Your assignment |
Find every line below with the word "radio" in it, and copy each one.

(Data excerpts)
____________

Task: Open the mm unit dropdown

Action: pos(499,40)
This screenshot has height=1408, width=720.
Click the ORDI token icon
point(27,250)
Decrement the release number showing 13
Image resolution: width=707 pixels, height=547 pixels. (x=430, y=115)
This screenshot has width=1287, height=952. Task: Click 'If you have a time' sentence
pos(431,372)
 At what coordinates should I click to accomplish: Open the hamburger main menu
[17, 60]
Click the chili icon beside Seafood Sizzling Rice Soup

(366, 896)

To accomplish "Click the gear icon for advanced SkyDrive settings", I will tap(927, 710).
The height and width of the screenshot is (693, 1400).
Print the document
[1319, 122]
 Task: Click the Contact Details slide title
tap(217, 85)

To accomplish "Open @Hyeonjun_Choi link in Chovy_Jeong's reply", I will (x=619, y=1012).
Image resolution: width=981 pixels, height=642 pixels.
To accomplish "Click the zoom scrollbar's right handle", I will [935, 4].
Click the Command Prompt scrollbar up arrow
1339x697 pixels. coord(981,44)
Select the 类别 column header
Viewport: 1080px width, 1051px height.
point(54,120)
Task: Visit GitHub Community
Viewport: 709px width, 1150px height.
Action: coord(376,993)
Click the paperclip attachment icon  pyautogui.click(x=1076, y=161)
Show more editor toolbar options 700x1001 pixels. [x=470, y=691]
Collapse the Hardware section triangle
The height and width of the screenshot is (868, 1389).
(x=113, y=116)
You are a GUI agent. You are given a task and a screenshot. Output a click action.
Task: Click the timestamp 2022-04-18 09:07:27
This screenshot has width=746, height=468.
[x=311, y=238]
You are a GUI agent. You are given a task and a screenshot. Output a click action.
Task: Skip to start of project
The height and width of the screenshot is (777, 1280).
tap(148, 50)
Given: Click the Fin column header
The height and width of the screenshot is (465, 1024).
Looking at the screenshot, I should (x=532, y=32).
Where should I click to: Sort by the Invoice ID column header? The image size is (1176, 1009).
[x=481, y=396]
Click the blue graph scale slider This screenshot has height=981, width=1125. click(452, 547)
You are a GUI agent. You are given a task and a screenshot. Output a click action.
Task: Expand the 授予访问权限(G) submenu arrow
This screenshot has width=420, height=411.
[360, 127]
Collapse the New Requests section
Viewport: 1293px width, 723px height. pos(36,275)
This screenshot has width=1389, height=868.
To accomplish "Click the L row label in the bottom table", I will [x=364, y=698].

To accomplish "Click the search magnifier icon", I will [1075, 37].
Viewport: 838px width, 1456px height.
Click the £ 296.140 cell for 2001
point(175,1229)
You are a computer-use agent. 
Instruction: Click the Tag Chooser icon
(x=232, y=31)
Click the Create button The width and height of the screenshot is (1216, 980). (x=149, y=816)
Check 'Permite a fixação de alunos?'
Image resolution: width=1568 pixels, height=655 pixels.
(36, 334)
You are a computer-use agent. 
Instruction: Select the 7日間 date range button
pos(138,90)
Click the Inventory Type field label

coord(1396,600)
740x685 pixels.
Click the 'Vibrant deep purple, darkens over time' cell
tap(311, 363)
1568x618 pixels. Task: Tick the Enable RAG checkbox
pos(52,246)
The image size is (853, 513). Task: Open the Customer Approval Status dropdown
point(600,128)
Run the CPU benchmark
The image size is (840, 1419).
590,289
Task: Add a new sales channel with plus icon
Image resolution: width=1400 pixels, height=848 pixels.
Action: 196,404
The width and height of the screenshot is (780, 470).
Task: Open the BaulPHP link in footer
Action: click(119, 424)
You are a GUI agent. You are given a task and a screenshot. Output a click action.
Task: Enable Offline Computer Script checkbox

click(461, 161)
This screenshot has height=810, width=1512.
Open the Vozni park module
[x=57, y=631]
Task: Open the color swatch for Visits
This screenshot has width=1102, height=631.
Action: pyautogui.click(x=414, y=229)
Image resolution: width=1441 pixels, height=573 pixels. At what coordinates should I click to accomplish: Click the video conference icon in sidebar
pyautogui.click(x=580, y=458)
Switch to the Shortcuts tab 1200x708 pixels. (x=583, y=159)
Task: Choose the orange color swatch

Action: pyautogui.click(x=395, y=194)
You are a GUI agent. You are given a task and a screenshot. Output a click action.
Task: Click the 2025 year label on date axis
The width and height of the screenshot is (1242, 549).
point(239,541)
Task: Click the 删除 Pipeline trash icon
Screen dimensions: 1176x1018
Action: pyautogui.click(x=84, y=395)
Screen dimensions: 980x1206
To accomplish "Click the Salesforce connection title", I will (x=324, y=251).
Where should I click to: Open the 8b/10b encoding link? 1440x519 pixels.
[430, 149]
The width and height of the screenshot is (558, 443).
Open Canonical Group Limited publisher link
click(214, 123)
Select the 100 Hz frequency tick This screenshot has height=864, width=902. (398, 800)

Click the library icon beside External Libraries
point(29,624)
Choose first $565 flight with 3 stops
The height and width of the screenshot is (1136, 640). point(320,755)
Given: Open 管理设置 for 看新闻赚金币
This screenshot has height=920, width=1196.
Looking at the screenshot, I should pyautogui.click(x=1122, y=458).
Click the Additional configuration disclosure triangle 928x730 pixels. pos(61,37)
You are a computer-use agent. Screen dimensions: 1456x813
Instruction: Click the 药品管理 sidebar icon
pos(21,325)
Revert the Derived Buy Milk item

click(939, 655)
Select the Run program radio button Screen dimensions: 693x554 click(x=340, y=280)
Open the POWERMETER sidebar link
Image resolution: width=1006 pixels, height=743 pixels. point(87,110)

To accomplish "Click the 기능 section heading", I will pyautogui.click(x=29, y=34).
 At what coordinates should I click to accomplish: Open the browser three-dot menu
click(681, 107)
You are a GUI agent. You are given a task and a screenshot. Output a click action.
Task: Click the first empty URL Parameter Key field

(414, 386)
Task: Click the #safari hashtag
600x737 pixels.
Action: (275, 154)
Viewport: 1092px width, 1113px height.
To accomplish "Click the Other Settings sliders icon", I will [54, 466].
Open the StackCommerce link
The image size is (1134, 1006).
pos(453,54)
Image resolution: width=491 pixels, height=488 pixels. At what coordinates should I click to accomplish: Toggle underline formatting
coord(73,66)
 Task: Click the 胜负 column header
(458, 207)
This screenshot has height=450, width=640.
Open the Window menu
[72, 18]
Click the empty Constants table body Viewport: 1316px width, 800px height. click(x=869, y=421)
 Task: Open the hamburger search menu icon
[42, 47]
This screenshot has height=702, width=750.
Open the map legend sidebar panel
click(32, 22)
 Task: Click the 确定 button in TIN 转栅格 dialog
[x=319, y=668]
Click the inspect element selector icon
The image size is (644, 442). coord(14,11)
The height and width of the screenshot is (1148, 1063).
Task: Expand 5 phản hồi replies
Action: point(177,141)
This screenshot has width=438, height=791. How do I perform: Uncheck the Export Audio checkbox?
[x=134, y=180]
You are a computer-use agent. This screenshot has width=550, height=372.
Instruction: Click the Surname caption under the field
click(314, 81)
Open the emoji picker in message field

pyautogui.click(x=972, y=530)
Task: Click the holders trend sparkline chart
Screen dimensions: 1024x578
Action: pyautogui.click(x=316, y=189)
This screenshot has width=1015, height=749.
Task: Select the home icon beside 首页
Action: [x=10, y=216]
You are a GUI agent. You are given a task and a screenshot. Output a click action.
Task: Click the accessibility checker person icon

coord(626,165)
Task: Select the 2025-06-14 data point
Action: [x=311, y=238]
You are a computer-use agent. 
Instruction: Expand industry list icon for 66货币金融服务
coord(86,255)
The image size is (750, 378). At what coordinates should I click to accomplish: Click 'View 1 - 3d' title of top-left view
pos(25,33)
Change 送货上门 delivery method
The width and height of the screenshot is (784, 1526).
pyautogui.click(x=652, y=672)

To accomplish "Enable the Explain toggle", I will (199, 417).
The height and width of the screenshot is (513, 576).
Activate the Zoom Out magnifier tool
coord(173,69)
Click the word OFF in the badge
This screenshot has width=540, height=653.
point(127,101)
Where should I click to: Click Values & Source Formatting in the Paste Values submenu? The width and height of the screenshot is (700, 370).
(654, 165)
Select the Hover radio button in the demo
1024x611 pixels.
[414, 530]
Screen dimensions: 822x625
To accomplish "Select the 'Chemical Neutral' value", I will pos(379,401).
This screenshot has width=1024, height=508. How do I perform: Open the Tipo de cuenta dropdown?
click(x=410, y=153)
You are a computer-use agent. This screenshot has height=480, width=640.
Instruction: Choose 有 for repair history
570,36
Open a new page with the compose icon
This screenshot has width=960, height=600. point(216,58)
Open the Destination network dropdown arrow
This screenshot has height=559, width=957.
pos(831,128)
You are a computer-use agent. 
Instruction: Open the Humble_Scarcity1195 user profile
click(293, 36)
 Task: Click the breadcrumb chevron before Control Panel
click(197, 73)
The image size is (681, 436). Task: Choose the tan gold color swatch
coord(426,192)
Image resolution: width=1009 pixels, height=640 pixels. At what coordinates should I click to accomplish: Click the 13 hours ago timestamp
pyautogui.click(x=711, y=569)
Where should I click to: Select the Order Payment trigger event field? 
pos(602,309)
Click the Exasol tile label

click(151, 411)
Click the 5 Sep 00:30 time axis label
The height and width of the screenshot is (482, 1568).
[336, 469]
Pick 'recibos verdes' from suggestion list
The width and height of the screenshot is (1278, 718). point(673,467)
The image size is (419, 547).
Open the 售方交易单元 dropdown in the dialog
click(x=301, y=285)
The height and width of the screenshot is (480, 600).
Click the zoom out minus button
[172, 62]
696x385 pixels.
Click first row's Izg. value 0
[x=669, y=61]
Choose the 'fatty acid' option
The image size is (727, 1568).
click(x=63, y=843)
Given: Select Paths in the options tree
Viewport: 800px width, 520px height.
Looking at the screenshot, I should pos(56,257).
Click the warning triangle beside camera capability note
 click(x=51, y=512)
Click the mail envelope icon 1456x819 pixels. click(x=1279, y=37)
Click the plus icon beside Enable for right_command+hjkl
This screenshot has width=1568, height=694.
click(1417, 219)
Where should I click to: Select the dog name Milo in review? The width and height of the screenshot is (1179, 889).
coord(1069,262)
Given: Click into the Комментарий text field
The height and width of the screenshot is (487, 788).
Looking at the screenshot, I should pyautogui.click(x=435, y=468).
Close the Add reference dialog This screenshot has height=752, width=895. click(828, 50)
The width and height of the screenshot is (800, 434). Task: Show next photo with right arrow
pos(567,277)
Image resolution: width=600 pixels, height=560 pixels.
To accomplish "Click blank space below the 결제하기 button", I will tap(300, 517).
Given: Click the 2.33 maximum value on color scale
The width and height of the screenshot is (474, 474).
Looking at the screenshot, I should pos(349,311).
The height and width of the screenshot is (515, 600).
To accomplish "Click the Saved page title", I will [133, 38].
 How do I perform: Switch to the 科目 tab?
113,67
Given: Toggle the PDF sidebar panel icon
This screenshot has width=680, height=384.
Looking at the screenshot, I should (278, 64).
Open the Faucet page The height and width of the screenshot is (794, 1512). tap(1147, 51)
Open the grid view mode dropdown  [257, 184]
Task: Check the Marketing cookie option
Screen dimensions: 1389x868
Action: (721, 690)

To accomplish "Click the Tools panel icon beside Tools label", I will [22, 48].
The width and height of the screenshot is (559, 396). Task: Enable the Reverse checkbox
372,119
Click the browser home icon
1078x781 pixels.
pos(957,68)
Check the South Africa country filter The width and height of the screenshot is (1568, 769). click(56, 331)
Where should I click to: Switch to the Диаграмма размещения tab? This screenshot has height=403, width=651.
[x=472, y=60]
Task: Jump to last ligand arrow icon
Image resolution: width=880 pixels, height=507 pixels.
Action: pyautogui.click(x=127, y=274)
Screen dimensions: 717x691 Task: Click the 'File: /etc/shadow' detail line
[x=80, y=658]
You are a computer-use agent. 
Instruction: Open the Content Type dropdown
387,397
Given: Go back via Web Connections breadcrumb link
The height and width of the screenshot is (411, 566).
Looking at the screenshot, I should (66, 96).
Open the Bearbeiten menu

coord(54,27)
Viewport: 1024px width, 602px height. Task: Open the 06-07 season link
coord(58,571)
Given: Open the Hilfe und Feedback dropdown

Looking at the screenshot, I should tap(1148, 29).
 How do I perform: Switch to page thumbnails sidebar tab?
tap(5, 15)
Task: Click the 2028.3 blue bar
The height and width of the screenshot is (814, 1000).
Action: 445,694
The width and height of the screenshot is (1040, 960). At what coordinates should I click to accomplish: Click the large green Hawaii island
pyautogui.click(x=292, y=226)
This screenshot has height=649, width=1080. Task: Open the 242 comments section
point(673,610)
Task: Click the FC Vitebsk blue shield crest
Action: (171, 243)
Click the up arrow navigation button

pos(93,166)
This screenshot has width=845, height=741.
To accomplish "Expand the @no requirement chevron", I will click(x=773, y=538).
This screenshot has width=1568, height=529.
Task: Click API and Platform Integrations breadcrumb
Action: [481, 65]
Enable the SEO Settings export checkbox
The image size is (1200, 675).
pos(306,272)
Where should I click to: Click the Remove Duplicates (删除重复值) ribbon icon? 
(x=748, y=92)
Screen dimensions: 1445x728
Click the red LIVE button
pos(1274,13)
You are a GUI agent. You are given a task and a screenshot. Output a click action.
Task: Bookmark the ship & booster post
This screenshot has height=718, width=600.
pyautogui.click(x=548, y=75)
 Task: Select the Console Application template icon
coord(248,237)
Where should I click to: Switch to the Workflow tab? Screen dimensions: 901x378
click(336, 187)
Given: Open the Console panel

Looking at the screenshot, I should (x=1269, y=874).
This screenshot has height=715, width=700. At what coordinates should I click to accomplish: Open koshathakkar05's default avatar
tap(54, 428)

____________

Solution |
Select the Run program radio button Screen dimensions: 693x554 click(x=340, y=280)
Select the Hover radio button in the demo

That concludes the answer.